Zuba: Prepare for the Madness

It’s that awkward time of the year.

March Madness hasn’t started yet. The NFL draft is more than a month off. You won’t see NBA or Stanley Cup playoff action until April. MLB spring training is underway, but the season hasn’t started yet, and there are only so many injury updates a person can read.

It’s the calm before the sports insanity. Tomorrow, March Madness will hit, relieving American sports fans who don’t watch soccer of their boredom.

I know you can’t wait. But be prepared to pace yourself. For a while, you’ll just have March Madness to focus on. It’s like that one big exam that you ditch all of your other classwork for.

But it’s also that one midterm placed a week before your other four. Soon, you’ll have more than enough to handle.

It’s OK. You can stay focused and sane once April comes, and the sports world starts buzzing. I mean really buzzing, not just the trade rumors and chatter about a possible Tim Tebow comeback that fill air time when there’s nothing actually happening to talk about.

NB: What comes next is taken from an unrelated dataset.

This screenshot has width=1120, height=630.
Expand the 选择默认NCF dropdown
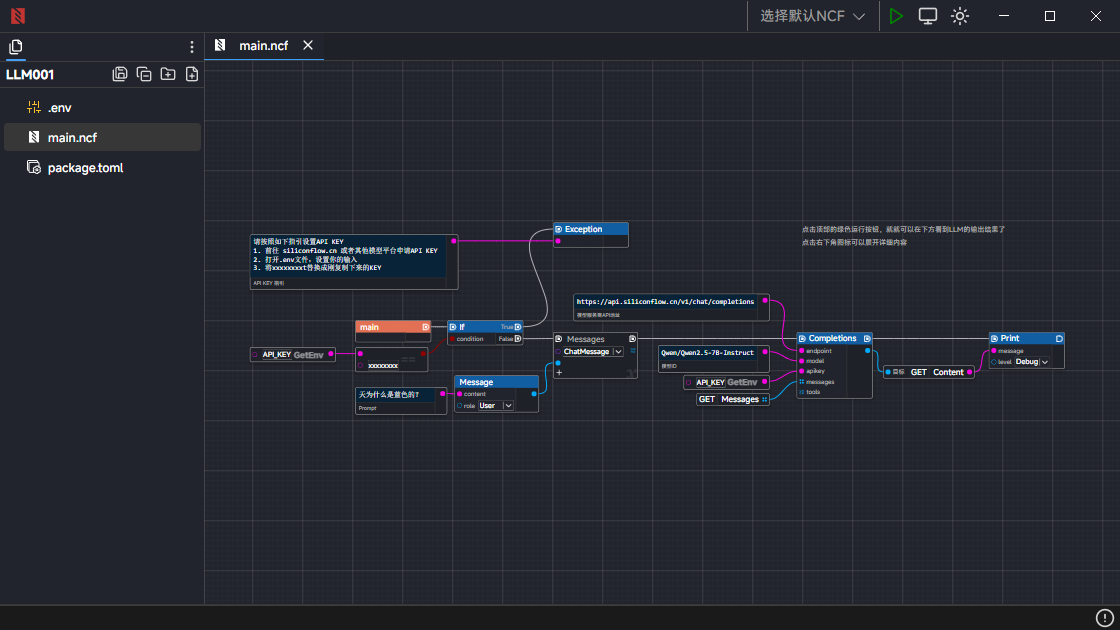point(812,16)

The key is to prioritize. March Madness is a great time to practice before you split your attention among multiple sports.

Some people seem to watch the entirety of every notable March Madness upset. They show up at work or in class, gushing about key moments in the upset, and you’re like, “How did they think ahead to watch that awful-sounding matchup? Didn’t they have a finance exam to study for anyway?”

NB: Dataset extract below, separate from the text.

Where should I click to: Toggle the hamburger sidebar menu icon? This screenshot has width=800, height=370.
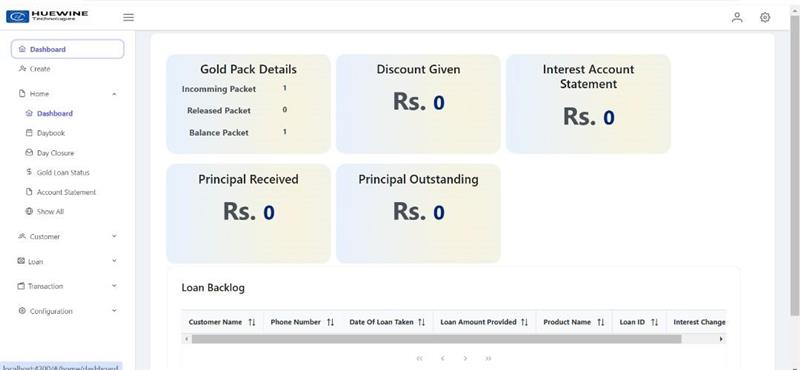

You can only tune in for so many games, so what do you do?

Just watch SportsCenter afterward. Then you know a little bit about a lot of games, like an encyclopedia. It’s likely what some of even your most knowledgeable friends did anyway.

Or you can try selecting games to watch out of a hat. Spending your time trying to logically determine which games will be good is a fruitless endeavor. The matchup between two highly-touted teams will be an uninteresting blowout, and some No. 16 seed will beat Kentucky. You’ll watch the first but miss the second. The whole thing is random.

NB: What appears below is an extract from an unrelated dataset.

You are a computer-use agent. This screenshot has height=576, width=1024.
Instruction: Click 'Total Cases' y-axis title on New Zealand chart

That being said, another piece of advice: Keep your expectations in check. Crazy things do happen, but Kentucky could go all the way, and you’ll be disappointed because what kind of an underdog story is that?

In times like those, switch from following the men’s bracket to the women’s bracket, or vice versa. Something you want to have happen is bound to happen in one bracket or the other.

Another important thing to do during March Madness is prepare talking points. If the conversation strays to a game you missed, bring the conversation back to common ground. Throw out some vague but assertive statements about Jahlil Okafor and remember to include lots of buzzwords.

“Man, Okafor is just unstoppable. He is such an athlete. Synergy. Networking. Client-centric. The mitochondria is the powerhouse of the cell.”

This strategy will work. Talking about March Madness often involves throwing a lot of random information around, particularly in large group settings where no one actually knows what they’re talking about, but no one wants anyone else to know, and the winner of debates is the loudest person.

I’d like to offer one final thought. If you do lose money on your bracket, just remember that now you have less money to lose at Feve. At least the money on your bracket went to a somewhat intellectual cause. I mean, you tried to reason your way to a good bracket, whether through educated guesses or systematically choosing which jersey colors you like best.

Take a deep breath because the Madness begins soon. The awkward gap is almost over.